The city of Denison will hold a party for Johnson and council member Bill Malvern Monday at 5 p.m. as both prepare to depart the council. Following the party, the city council will hold a special meeting at 6 p.m. to canvass the vote from the May 5 election, swearing in new candidates to fill their seats.
“It is really bittersweet — I am a firm believer in term limits in elected positions, but I am going to miss the team,” Johnson said earlier this month.
Johnson will be succeeded by Janet Gott, who was unopposed in her bid to become the next mayor. Following the canvassing of the votes, Gott will take over the position Monday.
Johnson was first elected to the council in 2005 and served in that role for six years. Following a one-year break from city politics, Johnson was elected as Denison’s mayor in 2012 and was unopposed in his bid for re-election in 2015.
“I certainly had an interest in local government at the time, and my wife and I decided it was a decision the family could handle,” he said, noting he was the one council member who was still raising a family.
When he first stepped into politics, Johnson said Denison was approaching a point of transition. While growth was soon approaching Denison from the Dallas-Fort Worth Metroplex, there were several projects that needed to take place ahead of this expansion.
Johnson said he could not highlight simply one of the projects that took place under his tenure that helped prepare the city for growth, as there were several. Among them are a series of capital improvements, including ongoing water infrastructure updates and a new method for paying for yearly road infrastructure improvements. In addition to the large-scale water system improvements, Johnson said the city now uses automated meter reading for its water service as a way to improve efficiency.
Other projects include the opening of the new Southside Fire Station — the first new public city building built since the 1970s — in 2014. Johnson also highlighted the reversal of the ramps on U.S. Highway 75 at Morton Street, among other projects.
“Denison looks a lot different today than it did then,” Johnson said, referring to when he took office. “It will continue to look different five and 10 years from now thanks to the leadership in town.”

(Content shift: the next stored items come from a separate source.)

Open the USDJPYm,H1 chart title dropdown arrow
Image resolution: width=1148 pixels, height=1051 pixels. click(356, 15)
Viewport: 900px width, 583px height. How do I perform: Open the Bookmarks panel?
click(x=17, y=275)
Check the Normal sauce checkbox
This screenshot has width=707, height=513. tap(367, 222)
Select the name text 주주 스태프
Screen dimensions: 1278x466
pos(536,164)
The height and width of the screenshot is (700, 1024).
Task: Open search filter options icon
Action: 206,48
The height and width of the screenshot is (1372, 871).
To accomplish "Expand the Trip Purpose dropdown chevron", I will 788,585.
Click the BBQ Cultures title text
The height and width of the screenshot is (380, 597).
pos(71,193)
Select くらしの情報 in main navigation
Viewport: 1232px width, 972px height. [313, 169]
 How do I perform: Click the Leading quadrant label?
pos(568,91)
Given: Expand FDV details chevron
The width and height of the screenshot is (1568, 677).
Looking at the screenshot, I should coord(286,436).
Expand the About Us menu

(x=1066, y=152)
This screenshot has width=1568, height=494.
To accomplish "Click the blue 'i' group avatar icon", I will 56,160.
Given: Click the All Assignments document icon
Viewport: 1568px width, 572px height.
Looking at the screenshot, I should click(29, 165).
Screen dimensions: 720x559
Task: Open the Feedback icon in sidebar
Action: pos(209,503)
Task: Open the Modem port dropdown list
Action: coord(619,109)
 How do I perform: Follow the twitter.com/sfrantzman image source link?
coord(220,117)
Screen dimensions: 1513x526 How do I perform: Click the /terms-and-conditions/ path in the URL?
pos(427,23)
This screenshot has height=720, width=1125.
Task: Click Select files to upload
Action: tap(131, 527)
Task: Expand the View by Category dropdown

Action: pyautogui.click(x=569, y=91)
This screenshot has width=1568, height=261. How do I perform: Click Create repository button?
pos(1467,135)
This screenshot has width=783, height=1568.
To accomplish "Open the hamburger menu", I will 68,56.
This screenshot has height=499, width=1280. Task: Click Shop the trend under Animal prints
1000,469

With the transition away from public office, Johnson said he wanted to focus on his career and family. However, he would not rule out a return to politics in some form in the future.
“I will continue to be invested in Denison in ways that will benefit the community,” he said.
With regard to Gott and the next generation of Denison leadership, Johnson said he was confident that she would be able to continue to address the needs of the city as they arise.
“The city is going to be in very capable hands,” Johnson said of Gott. “I have worked with her for five years, and I am impressed by her ability to tackle the issues before us.”
For her part, Gott said she knew Johnson before she took office, but got to know him significantly better over the past five years she served on the council.
“For six years now, Jared has been the face of our community and a voice for our people,” she said. “I don’t think there is a person better suited for that.”
Among the things Gott said she will remember in working with Johnson was how he approached brainstorming ideas with a group. Gott said that if someone proposed an idea, Johnson would expect them to be able to back up and defend their position.
“The thing that was the most obvious to me … was he lives with a fuel and a passion for the people of Denison,” she said.